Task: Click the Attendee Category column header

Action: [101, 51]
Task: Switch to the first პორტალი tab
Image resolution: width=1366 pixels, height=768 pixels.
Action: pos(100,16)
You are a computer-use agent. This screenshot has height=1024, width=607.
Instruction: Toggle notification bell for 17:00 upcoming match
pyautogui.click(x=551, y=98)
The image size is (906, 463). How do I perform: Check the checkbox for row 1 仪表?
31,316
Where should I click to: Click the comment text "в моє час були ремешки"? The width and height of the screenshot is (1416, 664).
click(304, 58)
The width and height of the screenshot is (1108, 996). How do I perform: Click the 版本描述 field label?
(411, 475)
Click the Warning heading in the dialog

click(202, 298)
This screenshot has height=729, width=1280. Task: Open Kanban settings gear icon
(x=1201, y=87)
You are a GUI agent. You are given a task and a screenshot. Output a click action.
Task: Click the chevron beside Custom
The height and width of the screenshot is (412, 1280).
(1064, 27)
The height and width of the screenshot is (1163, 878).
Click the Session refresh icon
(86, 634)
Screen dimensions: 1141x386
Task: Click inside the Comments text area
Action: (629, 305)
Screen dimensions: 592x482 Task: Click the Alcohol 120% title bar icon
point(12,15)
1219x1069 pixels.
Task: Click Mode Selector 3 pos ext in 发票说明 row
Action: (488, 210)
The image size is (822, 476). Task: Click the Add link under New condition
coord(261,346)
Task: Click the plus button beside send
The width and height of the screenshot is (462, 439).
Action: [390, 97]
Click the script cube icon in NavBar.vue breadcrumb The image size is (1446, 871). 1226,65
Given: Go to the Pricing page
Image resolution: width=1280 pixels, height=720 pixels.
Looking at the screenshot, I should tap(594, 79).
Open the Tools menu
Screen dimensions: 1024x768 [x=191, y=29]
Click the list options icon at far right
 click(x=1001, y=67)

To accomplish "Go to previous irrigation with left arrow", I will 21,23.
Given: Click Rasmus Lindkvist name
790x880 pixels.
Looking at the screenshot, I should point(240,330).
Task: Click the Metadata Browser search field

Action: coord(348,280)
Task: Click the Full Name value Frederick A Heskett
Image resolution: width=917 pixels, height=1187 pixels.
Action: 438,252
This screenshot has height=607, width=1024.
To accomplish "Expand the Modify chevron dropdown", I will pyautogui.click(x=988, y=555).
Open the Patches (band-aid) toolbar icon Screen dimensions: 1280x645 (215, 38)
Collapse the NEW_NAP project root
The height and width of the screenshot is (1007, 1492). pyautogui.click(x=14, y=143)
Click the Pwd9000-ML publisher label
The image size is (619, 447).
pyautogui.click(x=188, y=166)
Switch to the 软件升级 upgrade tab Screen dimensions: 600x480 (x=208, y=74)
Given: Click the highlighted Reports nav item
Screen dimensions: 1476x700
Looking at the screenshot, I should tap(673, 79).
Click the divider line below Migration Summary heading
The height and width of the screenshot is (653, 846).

Task → Make a verbatim transcription of all the material.

Task answer →
Task: Click the Attendee Category column header

Action: [101, 51]
Task: Switch to the first პორტალი tab
Image resolution: width=1366 pixels, height=768 pixels.
Action: pos(100,16)
You are a computer-use agent. This screenshot has height=1024, width=607.
Instruction: Toggle notification bell for 17:00 upcoming match
pyautogui.click(x=551, y=98)
The image size is (906, 463). How do I perform: Check the checkbox for row 1 仪表?
31,316
Where should I click to: Click the comment text "в моє час були ремешки"? The width and height of the screenshot is (1416, 664).
click(304, 58)
The width and height of the screenshot is (1108, 996). How do I perform: Click the 版本描述 field label?
(411, 475)
Click the Warning heading in the dialog

click(202, 298)
This screenshot has height=729, width=1280. Task: Open Kanban settings gear icon
(x=1201, y=87)
You are a GUI agent. You are given a task and a screenshot. Output a click action.
Task: Click the chevron beside Custom
The height and width of the screenshot is (412, 1280).
(1064, 27)
The height and width of the screenshot is (1163, 878).
Click the Session refresh icon
(86, 634)
Screen dimensions: 1141x386
Task: Click inside the Comments text area
Action: (629, 305)
Screen dimensions: 592x482 Task: Click the Alcohol 120% title bar icon
point(12,15)
1219x1069 pixels.
Task: Click Mode Selector 3 pos ext in 发票说明 row
Action: (488, 210)
The image size is (822, 476). Task: Click the Add link under New condition
coord(261,346)
Task: Click the plus button beside send
The width and height of the screenshot is (462, 439).
Action: [390, 97]
Click the script cube icon in NavBar.vue breadcrumb The image size is (1446, 871). 1226,65
Given: Go to the Pricing page
Image resolution: width=1280 pixels, height=720 pixels.
Looking at the screenshot, I should tap(594, 79).
Open the Tools menu
Screen dimensions: 1024x768 [x=191, y=29]
Click the list options icon at far right
 click(x=1001, y=67)

To accomplish "Go to previous irrigation with left arrow", I will 21,23.
Given: Click Rasmus Lindkvist name
790x880 pixels.
Looking at the screenshot, I should point(240,330).
Task: Click the Metadata Browser search field

Action: coord(348,280)
Task: Click the Full Name value Frederick A Heskett
Image resolution: width=917 pixels, height=1187 pixels.
Action: 438,252
This screenshot has height=607, width=1024.
To accomplish "Expand the Modify chevron dropdown", I will pyautogui.click(x=988, y=555).
Open the Patches (band-aid) toolbar icon Screen dimensions: 1280x645 (215, 38)
Collapse the NEW_NAP project root
The height and width of the screenshot is (1007, 1492). pyautogui.click(x=14, y=143)
Click the Pwd9000-ML publisher label
The image size is (619, 447).
pyautogui.click(x=188, y=166)
Switch to the 软件升级 upgrade tab Screen dimensions: 600x480 (x=208, y=74)
Given: Click the highlighted Reports nav item
Screen dimensions: 1476x700
Looking at the screenshot, I should tap(673, 79).
Click the divider line below Migration Summary heading
The height and width of the screenshot is (653, 846).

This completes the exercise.